Posted by: anthony schutz | Mar 30, 2021 1:04:37 PM

Quite right. Corrected now. Thanks!

Posted by: Jeremy Telman | Mar 30, 2021 1:25:36 PM

How would economic loss rule apply? The owners of the goods on other vessels and the various parties associated with the Ever Given were not contracting parties. And it was arguably foreseeable to the parties associated with the Ever Given that blocking the canal would injure other parties through inability to pass through the canal, thereby establishing a duty. But the owners of cargo on other vessels should also be covered under their own CGI policies if the delay led to breaches of their own contracts.

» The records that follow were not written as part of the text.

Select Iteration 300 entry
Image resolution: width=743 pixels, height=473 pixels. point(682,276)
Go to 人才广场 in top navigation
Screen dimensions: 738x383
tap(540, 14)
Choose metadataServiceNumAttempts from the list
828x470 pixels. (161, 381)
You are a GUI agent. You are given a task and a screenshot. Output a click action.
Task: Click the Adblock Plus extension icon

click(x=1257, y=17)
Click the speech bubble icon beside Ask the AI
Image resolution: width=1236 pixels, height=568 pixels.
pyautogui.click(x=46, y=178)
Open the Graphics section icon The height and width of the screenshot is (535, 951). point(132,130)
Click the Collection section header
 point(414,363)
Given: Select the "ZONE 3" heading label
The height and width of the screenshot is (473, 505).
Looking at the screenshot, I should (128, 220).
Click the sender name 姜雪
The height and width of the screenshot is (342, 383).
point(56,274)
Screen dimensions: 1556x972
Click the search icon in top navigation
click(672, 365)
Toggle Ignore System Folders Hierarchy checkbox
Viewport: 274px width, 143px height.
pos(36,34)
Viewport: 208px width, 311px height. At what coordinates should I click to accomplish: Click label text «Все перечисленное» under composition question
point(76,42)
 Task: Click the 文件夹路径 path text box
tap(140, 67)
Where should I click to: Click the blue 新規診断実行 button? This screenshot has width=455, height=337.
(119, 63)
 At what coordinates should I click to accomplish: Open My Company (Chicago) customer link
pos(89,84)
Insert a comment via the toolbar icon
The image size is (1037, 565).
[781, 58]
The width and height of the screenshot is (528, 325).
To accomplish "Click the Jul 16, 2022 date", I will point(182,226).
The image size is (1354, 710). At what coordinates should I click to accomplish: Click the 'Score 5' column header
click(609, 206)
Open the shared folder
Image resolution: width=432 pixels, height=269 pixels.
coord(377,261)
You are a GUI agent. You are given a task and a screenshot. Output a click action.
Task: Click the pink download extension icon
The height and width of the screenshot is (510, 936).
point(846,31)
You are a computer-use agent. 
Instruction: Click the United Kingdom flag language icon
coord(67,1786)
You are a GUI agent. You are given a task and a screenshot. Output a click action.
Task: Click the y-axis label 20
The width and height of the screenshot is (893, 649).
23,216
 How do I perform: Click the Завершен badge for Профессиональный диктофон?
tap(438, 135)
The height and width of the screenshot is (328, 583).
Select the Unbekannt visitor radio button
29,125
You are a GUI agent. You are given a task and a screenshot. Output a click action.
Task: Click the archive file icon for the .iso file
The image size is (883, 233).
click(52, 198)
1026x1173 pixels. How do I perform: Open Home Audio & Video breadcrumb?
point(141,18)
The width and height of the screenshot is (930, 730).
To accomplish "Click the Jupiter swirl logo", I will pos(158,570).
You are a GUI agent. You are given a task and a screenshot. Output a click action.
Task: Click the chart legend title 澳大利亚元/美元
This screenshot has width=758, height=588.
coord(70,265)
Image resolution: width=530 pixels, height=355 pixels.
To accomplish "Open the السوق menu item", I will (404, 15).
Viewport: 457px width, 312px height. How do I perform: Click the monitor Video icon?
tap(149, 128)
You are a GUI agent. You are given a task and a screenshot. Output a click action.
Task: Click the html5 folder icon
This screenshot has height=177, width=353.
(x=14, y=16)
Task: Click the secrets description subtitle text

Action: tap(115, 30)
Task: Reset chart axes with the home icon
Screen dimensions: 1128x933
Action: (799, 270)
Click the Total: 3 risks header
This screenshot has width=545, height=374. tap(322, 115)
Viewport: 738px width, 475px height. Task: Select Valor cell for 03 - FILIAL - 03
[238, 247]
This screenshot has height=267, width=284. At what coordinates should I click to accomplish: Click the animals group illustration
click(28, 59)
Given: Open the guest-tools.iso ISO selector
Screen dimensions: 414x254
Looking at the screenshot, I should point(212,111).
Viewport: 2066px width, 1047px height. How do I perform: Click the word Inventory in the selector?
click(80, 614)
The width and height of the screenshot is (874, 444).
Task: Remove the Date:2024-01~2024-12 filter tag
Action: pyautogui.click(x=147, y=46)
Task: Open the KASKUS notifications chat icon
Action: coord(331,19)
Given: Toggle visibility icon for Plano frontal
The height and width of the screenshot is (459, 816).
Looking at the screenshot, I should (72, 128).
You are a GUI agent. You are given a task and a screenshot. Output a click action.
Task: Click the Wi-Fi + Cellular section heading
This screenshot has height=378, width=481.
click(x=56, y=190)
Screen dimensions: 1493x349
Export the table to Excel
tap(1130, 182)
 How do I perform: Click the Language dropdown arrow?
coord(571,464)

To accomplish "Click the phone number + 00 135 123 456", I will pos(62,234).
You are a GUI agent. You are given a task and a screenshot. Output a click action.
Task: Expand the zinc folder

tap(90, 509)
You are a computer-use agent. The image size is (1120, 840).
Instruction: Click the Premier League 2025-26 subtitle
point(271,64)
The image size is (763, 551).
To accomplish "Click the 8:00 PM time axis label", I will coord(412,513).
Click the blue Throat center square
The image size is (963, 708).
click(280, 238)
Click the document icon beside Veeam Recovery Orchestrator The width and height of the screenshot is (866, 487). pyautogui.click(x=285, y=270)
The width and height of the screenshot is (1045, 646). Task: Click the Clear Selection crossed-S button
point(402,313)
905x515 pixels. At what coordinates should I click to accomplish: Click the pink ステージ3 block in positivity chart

Posted by: Guest | Apr 5, 2021 11:25:58 AM

I don't understand the first part of your question. As you point out, there is no contractual relationship between the various parties waiting to get through the canal and the owners & charterers of the Ever Given. The only theory would be in tort. But the economic loss rule, as I understand it, bars recovery for economic loss absent some physical injury to person or property. There are cases quite similar to this one involving draw bridges that got stuck and ships that could not pass. They could not recover.

I agree with your last sentence.

Posted by: Jeremy Telman | Apr 5, 2021 11:52:34 AM

I understand the economic loss rule to be narrower. It applies when two parties have a contractual relationship but one party seeks to bring a tort claim for an economic loss that could have been contracted for. So for example someone purchasing a defective product that cannot be used because of its defect cannot bring a tort claim if the defect did not cause bodily injury or damage to property other than the product. Recovery for economic loss of the product should come only through the contractual warranty.

Posted by: Guest | Apr 5, 2021 12:19:21 PM

Now I see that there is a broader class of cases, which one author places under the category "Interference With Use of Resources." But cases in this area appear not to be uniform in their holdings.

Posted by: Guest | Apr 5, 2021 12:41:23 PM

The contractual part of the economic loss rule -- don't try to turn your K case into a torts case -- doesn't apply here. There is no contract. While there are differences among courts about the application of the economic loss case in the torts context, I think this falls within the uncontroversial part of the rule. Otherwise, each ship could be saddled with limitless exposure, and that would be ruinous.

You wrote that the harms to other ships is "reasonably foreseeable" in these circumstances. Under the economic loss rule, that's not enough to give rise to liability absent harm to person or property. The outlier cases usually involve harm to natural resources (e.g., fish) that nobody owns. Because people who harvest such resources cannot insure against their loss, courts have been reluctant to leave them unprotected against harms such as oil spills, which usually involve not ordinary negligence but recklessness.